At this point we are given just the merest glimpse of Alfred’s older brother, Æthelred, who is a composite of all four of the historical Alfred’s older brothers. As the other three were named Æthelstan, Æthelbald, and Æthelberht, you should be grateful for this.
At this point we know what absolutely has to happen next because the sagas tell us that Ragnar will die in King Aella’s snake pit. But the road leading to Ragnar’s End is dark, pitiless and grim.
He is beaten, stabbed, and burned, and his right eye badly injured before he is dropped into the pit. The scenes are horrific, but the script is excellent and gripping, with fine acting by Roache and Fimmel (who did all his own stunt work, by the way; this show is tough on its actors).
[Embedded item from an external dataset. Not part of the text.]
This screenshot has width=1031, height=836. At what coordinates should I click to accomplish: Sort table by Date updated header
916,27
The only bright moments of this episode are Ragnar’s memories of his family, his youthful exploits, and his friendship with Athelstan.
The conflict between the Christian and Norse religions – a theme that runs through this entire series – permeates this episode. King Aella (Ivan Kaye) sees himself as God’s instrument. “I thank God and all his angels that I am still alive to witness this day,” he says, and lucky Ragnar is given the opportunity, through torture, to atone for his crimes. Three times (that mystical number) Aella demands that Ragnar ask for absolution, but Ragnar never yields. In reality, Aella wants to break Ragnar, not redeem him. He wants vengeance – as important to an Anglo-Saxon as it was to a Scandinavian; Aella has simply put a Christian spin on it. While he prays for deliverance from evil and violent men, Aella is himself evil and violent, and he relishes his violence. Brutality and cruelty were the norm in the Dark Ages, not the exception, no matter which god you followed.
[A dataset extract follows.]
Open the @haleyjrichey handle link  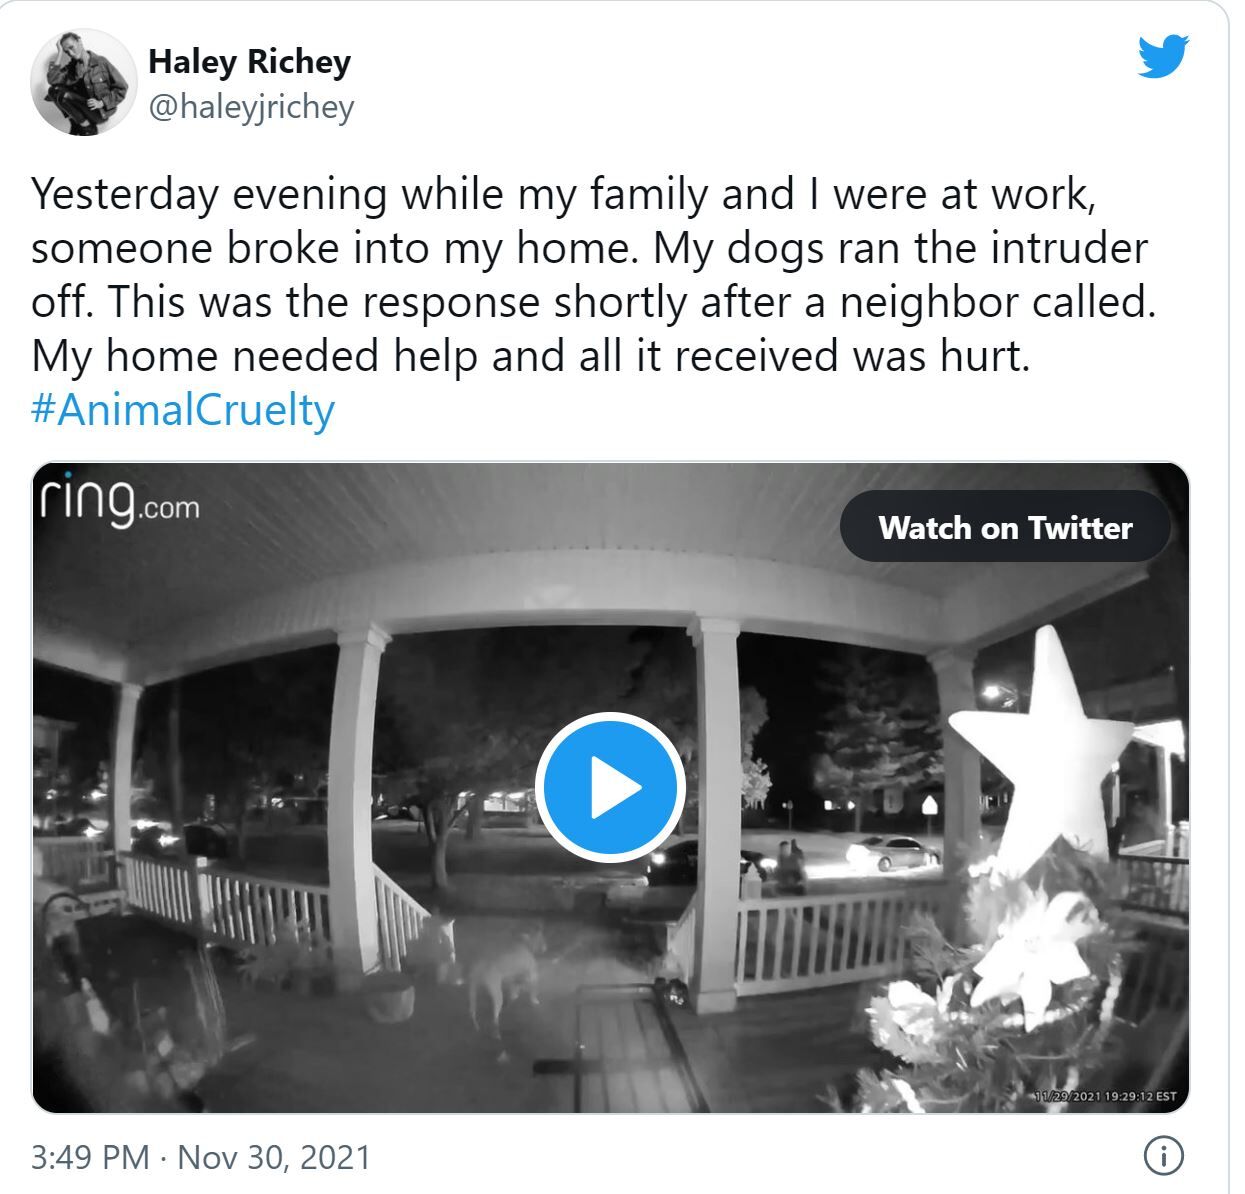251,107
King Ecbert, though, is driven to self-imposed penance because of his guilt about Ragnar. Dressed in the robes of a monk he walks to Mercia to witness Ragnar’s death – a hike that had to be at least fifty miles and possibly more, depending on where in Mercia Aella was staying. Ecbert seems to be searching for something as he watches Ragnar’s dying face. Forgiveness, perhaps. His expression, though, implies that he does not find it.
Throughout this episode Ragnar seems to be torn between belief in his Norse gods and an utter denial of the existence of any god. On the road, he imagines a conversation with the spamaðr, and he boasts to him that he, Ragnar, has been the master of his own fate; that the gods are man’s creation. Or does he protest too much? His final words are what he has told Ecbert they would be – he speaks of Odin’s Hall, where he will await the arrival of his sons, and he welcomes the Valkyries to summon him home. Perhaps this is nothing more than bravado tossed in Aella’s face; perhaps it is meant to be repeated to Ragnar’s sons and his people. But even if Ragnar does not believe his own words, he dies a pagan, true to his Viking nature.
Our blue-eyed boy is gone, although Hirst claims that we have not seen the last of Ragnar. And we have Ragnar’s own blue-eyed boy to replace him. Has anyone else noticed the blue cast to Ivar’s eyes in every scene?
When Ivar arrives in Kattegat he tells Ubbe and Sigurd of their father’s fate and they in turn tell him that Lagertha murdered their mum. Vengeance, Ivar says, is what matters. That merciless Dark Age concept will continue to drive this story forward.
Meantime, we are given an additional mystery: who is the one-eyed man we see sailing into Kattegat beneath a flock of Odin’s ravens?